2. The method for manufacturing a liquid crystal display device according to claim 1, wherein the at least two of the lights applied two or more different times are applied from directions mutually different at 150° to 210°.

3. The method for manufacturing a liquid crystal display device according to claim 1, wherein an error of an incident angle of the at least two of the lights applied two or more different times is within 45°.

4. The method for manufacturing a liquid crystal display device according to claim 1, wherein at least one of the lights applied two or more different times has an incident angle of 10° to 60°.

5. The method for manufacturing a liquid crystal display device according to claim 1, wherein any of the lights applied two or more different times has an incident angle of 10° to 60°.

6. The method for manufacturing a liquid crystal display device according to claim 1, wherein at least one of the lights applied two or more different times is P polarized light.

7. The method for manufacturing a liquid crystal display device according to claim 1, wherein the method further comprises a step of forming a polymer layer that controls alignment of liquid crystal molecules adjacent thereto on the horizontal alignment film by irradiating a liquid crystal composition containing a liquid crystal material and a monomer and being injected between the pair of substrates with light to polymerize the monomer.

8. The method for manufacturing a liquid crystal display device according to claim 7, wherein the liquid crystal material includes liquid crystal molecules containing, in a molecular structure thereof, a multiple bond other than conjugated double bonds of a benzene ring.

9. The method for manufacturing a liquid crystal display device according to claim 1, wherein the photo-alignment film material includes a compound containing either or both of a photoisomerizable functional group and a photodimerizable functional group.

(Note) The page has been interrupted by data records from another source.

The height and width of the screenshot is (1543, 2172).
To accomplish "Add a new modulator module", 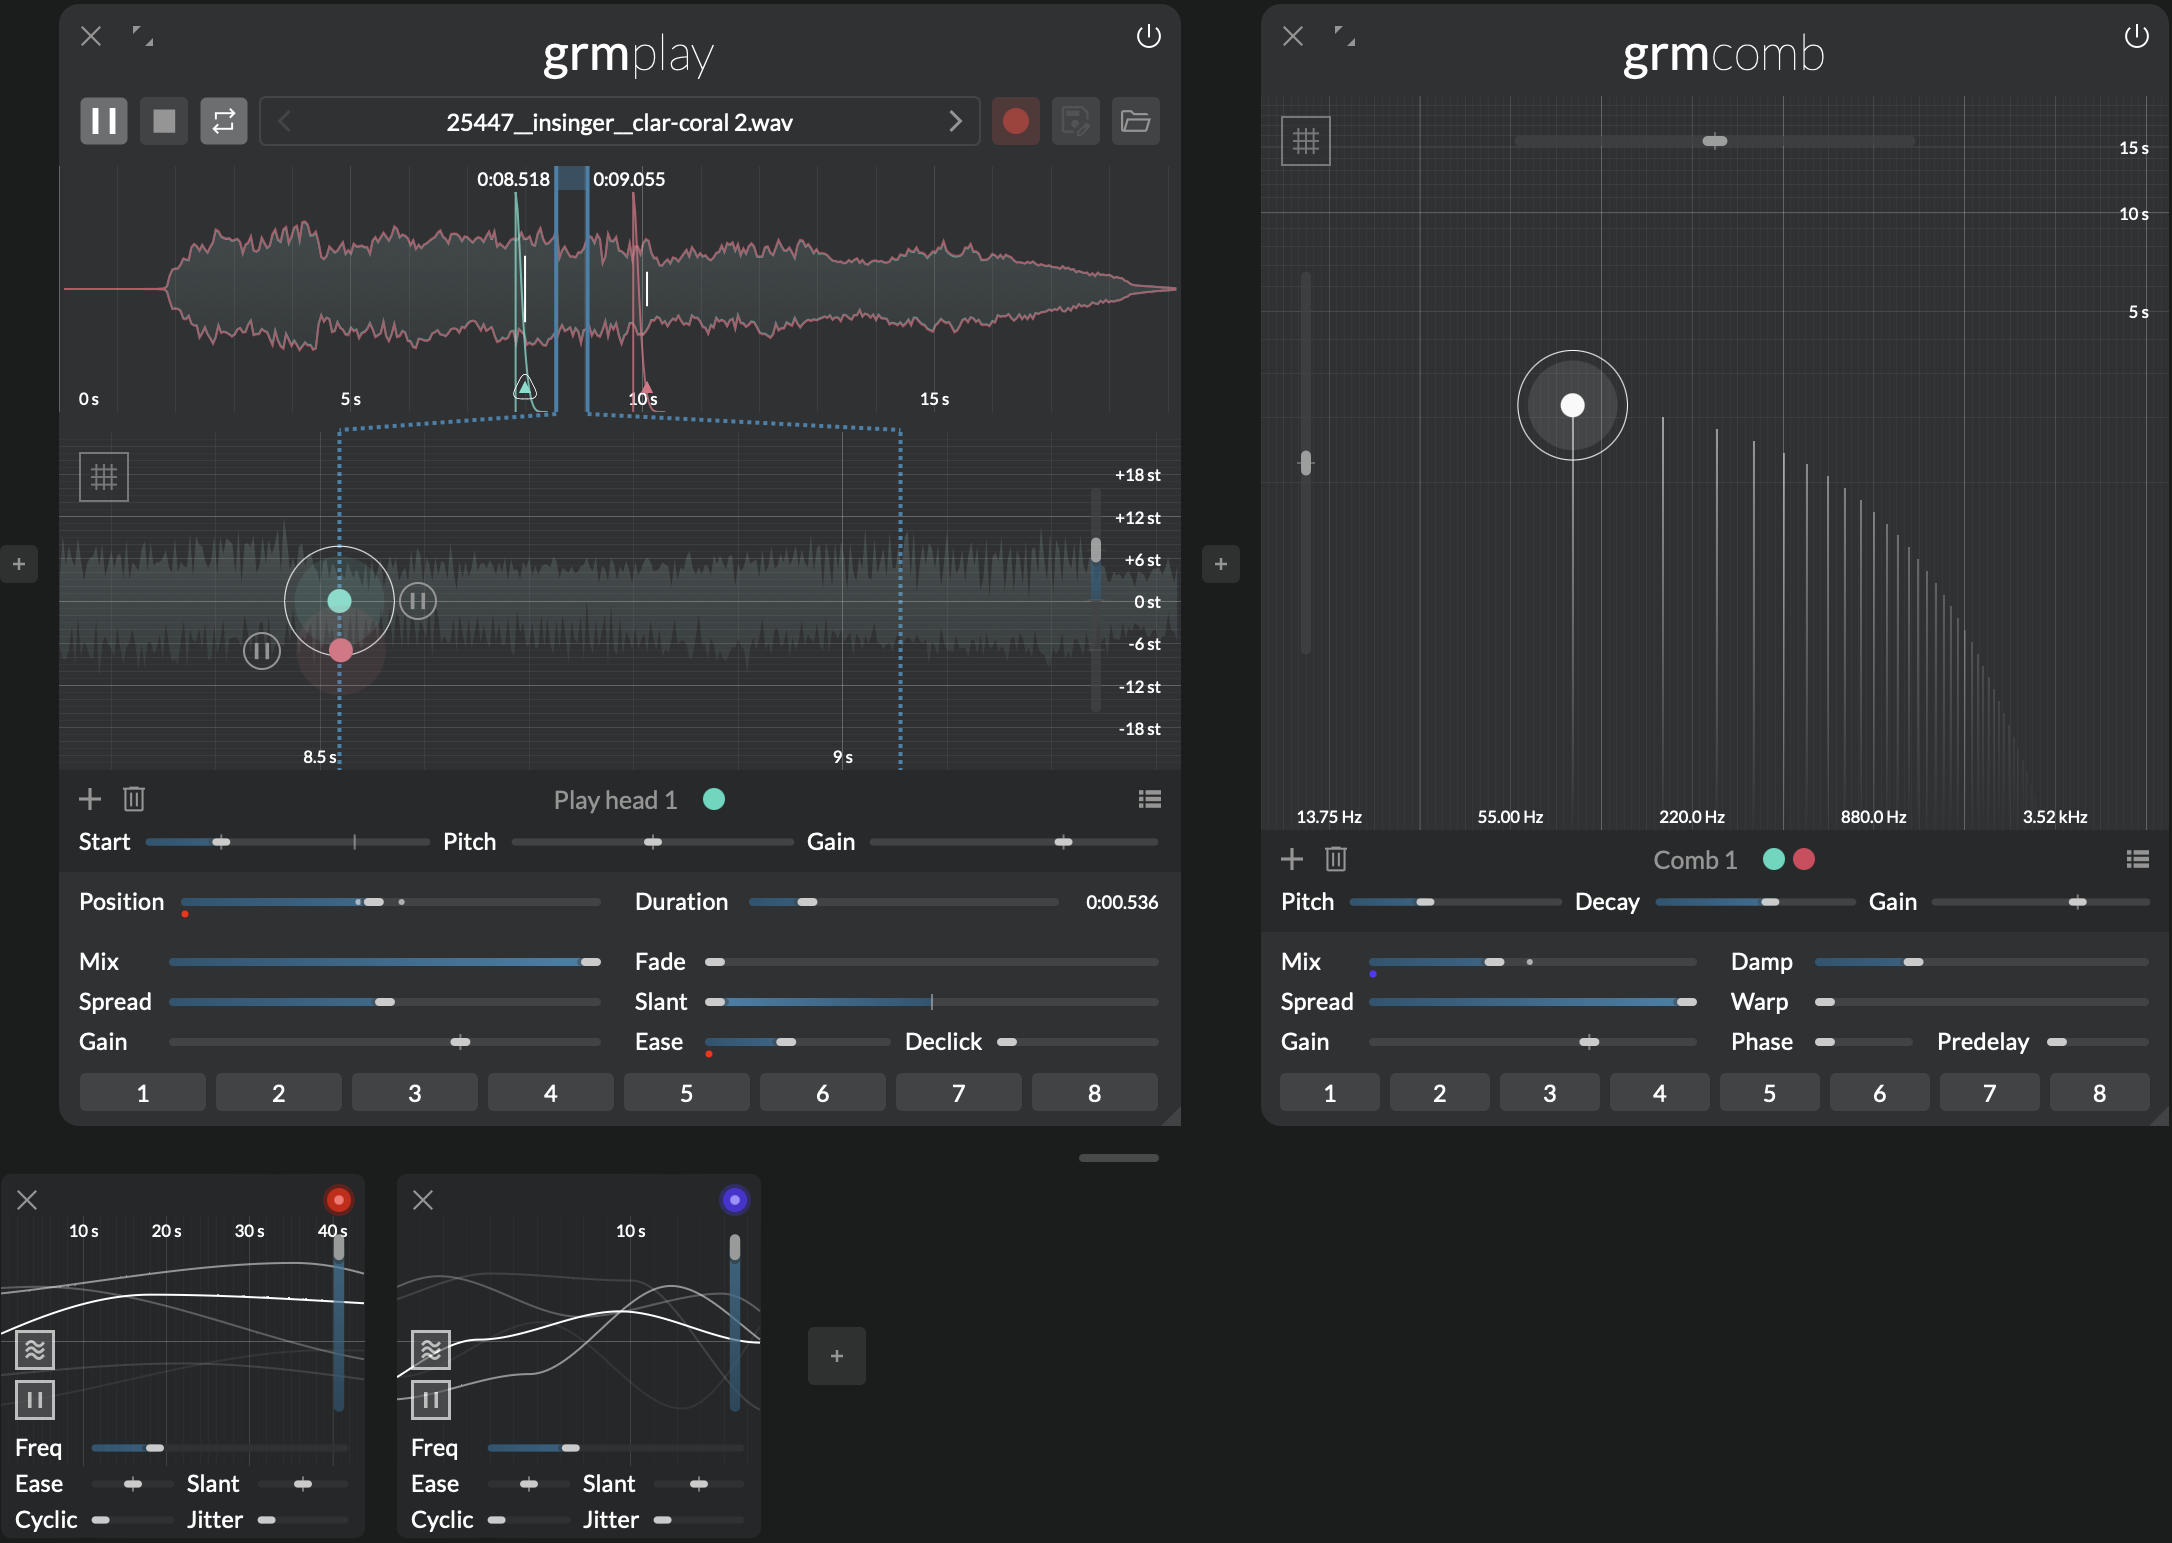I will pos(837,1356).
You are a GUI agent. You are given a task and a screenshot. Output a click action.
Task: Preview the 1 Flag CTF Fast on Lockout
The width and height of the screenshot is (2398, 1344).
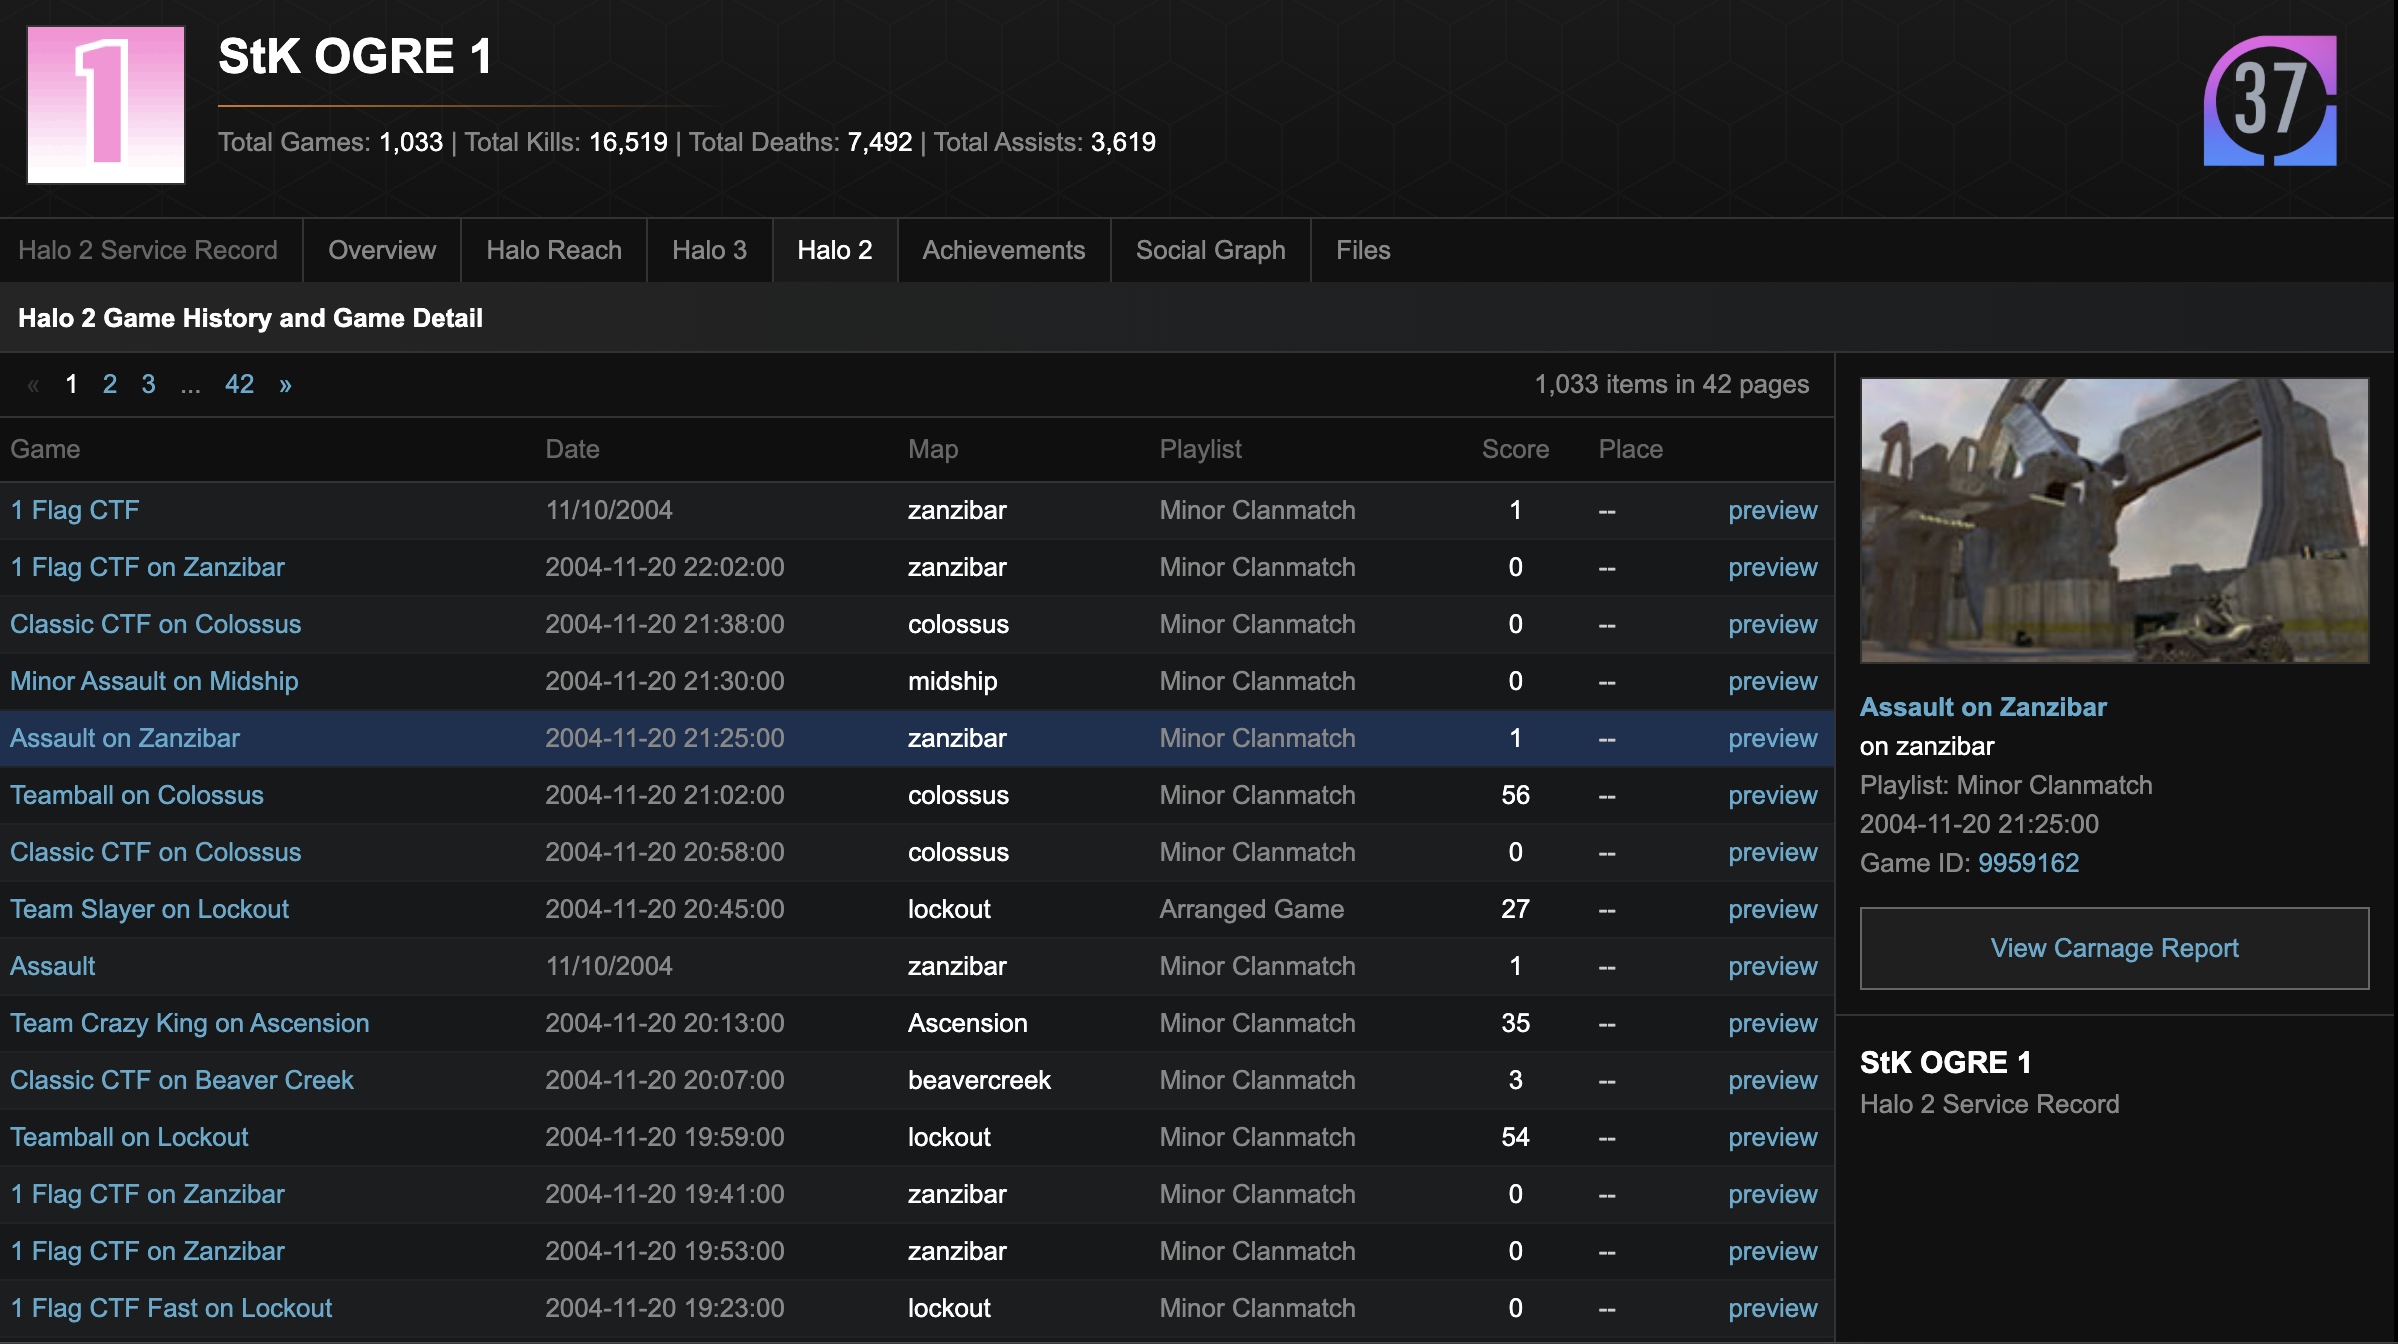coord(1772,1309)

10. The method for manufacturing a liquid crystal display device according to claim 1, wherein the photo-alignment film material includes a compound containing at least one functional group selected from a group consisting of an azo group, a chalcone group, a stilbene group, and a coumarin group.

11. The method for manufacturing a liquid crystal display device according to claim 1, wherein the photo-alignment film material includes a compound containing a cinnamate group.

12. The method for manufacturing a liquid crystal display device according to claim 1, wherein an alignment mode of the liquid crystal display device is an IPS mode.

13. The method for manufacturing a liquid crystal display device according to claim 1, wherein an alignment mode of the liquid crystal display device is an FFS mode.

14. The method for manufacturing a liquid crystal display device according to claim 1, wherein the at least two lights applied two or more different times have substantially the same incident angle.

15. The method for manufacturing a liquid crystal display device according to claim 1, wherein the photo-alignment film material is applied to each of the substrates,the photo-alignment treatment is carried out on each of the substrates,the at least two lights applied two or more different times are polarized ultraviolet rays, when the optical axis of each of the polarized ultraviolet rays applied to one of the substrates is projected to the substrate surface, the directions of the projected optical axes are substantially parallel to the extension direction of a data signal line on the substrate, andwhen the optical axis of each of the polarized ultraviolet rays applied to the other substrate is projected to the substrate surface, the directions of the projected optical axes are substantially parallel to the extension direction of a black matrix on the substrate.